Daneel is one of the two protagonists of Asimov's Robot series books The Caves of Steel (1953), The Naked Sun (1956), and The Robots of Dawn (1983). In these books, he works with human detective Elijah Baley to solve unusual murders. Along with the murder mystery aspect, the stories focus on discussions regarding space exploration and human societal norms, and show an evolution in both the friendship developing between the two characters and Daneel's personal sense of morality. He and Elijah also appear in the short story "Mirror Image" (1972).

Daneel also appears in Robots and Empire (1985), a book that acts as a bridge between Asimov's Robot series and his Foundation series, the latter of which takes place during and after the age of the galaxy's First Empire. In the prequels and sequels to the original Foundation trilogy, a character is revealed to be Daneel now living under a different identity, meaning he has survived for thousands of years, living through the entire era of the First Empire and beyond. By this point, he has replaced much of his body with new hardware, though his mind still operates under the Three Laws of Robotics.

EXTRACTED DATA:
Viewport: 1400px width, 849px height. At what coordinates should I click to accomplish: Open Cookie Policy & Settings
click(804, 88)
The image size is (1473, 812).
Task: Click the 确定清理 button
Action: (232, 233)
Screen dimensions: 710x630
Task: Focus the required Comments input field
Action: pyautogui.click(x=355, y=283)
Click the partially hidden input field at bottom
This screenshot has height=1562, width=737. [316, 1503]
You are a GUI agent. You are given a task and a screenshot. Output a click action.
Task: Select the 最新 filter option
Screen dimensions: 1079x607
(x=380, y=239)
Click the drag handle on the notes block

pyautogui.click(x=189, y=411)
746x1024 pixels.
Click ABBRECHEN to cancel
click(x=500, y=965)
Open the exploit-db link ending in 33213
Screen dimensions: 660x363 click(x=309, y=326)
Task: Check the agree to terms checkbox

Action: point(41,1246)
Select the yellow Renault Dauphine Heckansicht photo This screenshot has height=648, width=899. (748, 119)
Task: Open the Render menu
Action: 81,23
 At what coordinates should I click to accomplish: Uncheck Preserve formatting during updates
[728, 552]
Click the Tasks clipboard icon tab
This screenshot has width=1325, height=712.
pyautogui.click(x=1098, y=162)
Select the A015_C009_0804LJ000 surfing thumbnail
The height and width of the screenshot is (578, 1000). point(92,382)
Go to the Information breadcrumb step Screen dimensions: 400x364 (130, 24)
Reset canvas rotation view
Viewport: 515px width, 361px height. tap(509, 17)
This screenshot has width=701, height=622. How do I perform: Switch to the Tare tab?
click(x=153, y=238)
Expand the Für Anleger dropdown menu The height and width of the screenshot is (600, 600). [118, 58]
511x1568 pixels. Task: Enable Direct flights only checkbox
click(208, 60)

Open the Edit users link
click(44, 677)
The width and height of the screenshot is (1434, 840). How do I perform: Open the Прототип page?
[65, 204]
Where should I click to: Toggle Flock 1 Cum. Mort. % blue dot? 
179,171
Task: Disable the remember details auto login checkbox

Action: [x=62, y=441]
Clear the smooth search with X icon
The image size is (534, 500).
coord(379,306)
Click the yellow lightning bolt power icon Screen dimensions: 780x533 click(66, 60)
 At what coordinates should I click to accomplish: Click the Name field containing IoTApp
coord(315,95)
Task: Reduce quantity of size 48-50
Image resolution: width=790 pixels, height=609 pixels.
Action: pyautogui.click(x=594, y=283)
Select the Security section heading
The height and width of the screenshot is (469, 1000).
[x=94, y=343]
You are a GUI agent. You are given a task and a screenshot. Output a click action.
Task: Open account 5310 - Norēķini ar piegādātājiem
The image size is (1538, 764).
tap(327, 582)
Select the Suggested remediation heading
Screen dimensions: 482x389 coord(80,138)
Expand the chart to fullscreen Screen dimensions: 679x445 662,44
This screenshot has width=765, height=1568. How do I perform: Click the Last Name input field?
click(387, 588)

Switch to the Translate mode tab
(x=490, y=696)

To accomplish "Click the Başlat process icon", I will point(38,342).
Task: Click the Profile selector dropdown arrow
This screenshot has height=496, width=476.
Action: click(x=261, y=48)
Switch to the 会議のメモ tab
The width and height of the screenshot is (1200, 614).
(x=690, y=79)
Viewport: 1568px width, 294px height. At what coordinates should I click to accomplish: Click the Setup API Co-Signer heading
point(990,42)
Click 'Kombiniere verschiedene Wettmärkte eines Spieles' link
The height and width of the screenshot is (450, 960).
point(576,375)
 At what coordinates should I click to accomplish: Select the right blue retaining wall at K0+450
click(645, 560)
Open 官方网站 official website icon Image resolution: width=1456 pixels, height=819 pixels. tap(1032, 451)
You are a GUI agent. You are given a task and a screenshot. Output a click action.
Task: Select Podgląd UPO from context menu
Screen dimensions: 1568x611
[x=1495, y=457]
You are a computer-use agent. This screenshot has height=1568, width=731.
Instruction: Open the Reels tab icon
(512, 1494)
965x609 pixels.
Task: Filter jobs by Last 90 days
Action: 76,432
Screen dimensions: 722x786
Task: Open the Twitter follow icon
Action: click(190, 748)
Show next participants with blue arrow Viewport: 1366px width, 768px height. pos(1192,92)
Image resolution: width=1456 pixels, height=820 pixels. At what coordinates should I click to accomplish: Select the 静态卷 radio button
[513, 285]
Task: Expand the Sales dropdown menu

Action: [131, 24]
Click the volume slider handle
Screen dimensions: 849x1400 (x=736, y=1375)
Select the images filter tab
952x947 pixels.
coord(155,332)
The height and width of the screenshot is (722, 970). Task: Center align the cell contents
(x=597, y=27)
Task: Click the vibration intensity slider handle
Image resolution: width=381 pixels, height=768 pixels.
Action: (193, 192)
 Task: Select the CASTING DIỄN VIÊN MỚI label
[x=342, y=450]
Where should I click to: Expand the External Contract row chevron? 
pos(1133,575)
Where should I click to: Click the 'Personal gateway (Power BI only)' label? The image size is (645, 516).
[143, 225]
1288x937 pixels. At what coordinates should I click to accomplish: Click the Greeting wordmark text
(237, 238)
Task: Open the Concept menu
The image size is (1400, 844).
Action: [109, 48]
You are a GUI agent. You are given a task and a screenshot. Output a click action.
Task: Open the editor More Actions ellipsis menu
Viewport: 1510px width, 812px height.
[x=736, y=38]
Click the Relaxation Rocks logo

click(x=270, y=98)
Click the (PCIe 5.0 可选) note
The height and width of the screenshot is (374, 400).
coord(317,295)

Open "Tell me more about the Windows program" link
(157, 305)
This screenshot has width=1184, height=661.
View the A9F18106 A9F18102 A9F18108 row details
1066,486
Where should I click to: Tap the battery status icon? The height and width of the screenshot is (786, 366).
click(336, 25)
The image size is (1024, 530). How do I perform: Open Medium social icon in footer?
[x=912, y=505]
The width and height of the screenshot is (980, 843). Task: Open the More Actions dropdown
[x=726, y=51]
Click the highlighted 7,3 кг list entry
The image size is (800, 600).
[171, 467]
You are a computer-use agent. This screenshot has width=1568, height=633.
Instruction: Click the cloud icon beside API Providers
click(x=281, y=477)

EXERCISES:
**a.** According to the passage about Daneel, under what rules does his mind still operate after he has replaced much of his body?
**b.** Count the lines of the records that contain the string "arrow", treating case as significant, and give only the number.
The passage about Daneel and the records have no connection to each other.

OUTPUTS BY TASK:
**a.** The Three Laws of Robotics.

**b.** 2